Even as richer nations look to drive down carbon emissions to net-zero, many low- and middle-income nations remain hesitant to set similarly stringent targets, in part because doing so would mean abandoning often the most readily available source of electricity: coal.

That reluctance is a problem for any hopes of a global solution to the climate crisis in Glasgow. In a May report, the International Energy Agency made clear that an immediate phaseout of coal would be essential for reaching net zero by the middle of the century, a goal seen as necessary to keep global temperature rises below 1.5 degrees Celsius (2.7 degrees Fahrenheit) over preindustrial levels.

The envisioned global moratorium will depend largely on China, which consumes more than half the world’s annual output of the black rock. As part of goals to peak carbon dioxide emissions before 2030 and reach carbon neutrality by 2060, Xi has said China will “strictly control” coal use and begin a phase-down after 2025 but has stopped short of banning projects.

Beyond China’s borders, its institutions have supported coal’s continued use by becoming the lender of last resort for plants abandoned by Japanese and South Korean banks.

In Vietnam, after Mitsubishi pulled out of the 2-gigawatt third stage of the Vinh Tan power station in Binh Thuan province on the southern coast, state-backed media reported talks with China Southern Power Grid to take over.

The project is among nearly 19 gigawatts of planned coal capacity under Vietnam’s current draft plan that are at high risk of not coming to fruition, according to the Institute for Energy Economics and Financial Analysis, a nonprofit.

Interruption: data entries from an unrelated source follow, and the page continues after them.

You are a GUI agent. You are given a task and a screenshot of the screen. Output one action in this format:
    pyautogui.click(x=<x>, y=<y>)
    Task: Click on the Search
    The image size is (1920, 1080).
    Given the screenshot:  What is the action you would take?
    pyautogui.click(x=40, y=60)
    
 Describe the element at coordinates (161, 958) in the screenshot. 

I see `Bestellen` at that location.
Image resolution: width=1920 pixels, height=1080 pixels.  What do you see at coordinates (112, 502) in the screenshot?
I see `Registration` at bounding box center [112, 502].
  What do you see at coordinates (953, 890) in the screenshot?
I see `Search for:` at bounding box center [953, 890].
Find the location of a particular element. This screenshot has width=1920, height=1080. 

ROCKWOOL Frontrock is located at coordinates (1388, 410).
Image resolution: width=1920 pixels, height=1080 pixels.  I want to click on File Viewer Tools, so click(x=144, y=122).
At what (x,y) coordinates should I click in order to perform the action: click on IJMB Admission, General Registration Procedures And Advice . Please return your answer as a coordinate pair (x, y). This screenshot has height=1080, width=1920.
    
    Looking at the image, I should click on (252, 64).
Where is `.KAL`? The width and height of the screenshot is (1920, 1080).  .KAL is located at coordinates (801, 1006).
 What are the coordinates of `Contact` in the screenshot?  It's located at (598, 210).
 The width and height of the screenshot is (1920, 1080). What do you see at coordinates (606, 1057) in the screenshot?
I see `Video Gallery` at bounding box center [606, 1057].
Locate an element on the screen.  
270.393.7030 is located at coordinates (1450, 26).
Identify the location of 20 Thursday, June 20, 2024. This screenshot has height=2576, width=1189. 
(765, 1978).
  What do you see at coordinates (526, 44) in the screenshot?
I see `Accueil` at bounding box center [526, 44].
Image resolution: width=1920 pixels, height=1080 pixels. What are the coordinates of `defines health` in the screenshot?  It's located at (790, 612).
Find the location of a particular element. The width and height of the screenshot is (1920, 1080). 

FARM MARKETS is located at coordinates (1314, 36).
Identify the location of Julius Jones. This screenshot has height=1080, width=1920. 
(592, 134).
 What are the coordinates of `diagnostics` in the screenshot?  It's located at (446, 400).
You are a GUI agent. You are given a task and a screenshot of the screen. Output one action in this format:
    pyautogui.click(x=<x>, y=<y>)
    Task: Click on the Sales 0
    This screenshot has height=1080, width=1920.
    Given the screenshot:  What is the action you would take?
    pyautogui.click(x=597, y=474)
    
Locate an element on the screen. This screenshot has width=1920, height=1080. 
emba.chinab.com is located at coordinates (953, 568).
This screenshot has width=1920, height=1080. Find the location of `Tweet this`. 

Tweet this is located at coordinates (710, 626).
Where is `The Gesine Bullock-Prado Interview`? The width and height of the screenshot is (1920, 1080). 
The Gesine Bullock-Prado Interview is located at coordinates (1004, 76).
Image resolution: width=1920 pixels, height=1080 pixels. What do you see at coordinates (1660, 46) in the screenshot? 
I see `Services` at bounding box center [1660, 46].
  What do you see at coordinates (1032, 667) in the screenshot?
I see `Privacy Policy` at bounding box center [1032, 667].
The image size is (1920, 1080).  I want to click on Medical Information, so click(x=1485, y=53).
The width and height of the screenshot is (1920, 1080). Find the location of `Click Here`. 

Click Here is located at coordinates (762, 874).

The mounting financial difficulties for projects meant that official sign-off on Vietnam’s power plan, expected in mid-October, never came. Climate activists expect that criticism and Xi’s decisions had made reliance on fossil fuels no longer tenable.

While the timing of China’s move was a surprise, the trend of reduced investment in coal had long been clear, said Nguyen Thi Hang, manager of the just energy transition program at Green Innovation and Development Center, a Vietnamese nonprofit.

“Transition in the power sector can only happen if it goes together with the transformation of the whole economy,” but as yet Vietnam lacks the political will and social consensus to put green development first, Nguyen said. “It will definitely take place, the question is just when.”

Similar debates about how to replace coal with renewables are taking place in other countries that have been leading recipients of Chinese energy finance. Since China’s Belt and Road infrastructure investment program was announced in 2013, low- and middle-income nations have taken ready advantage of easier access to Chinese financing to upgrade their power sectors.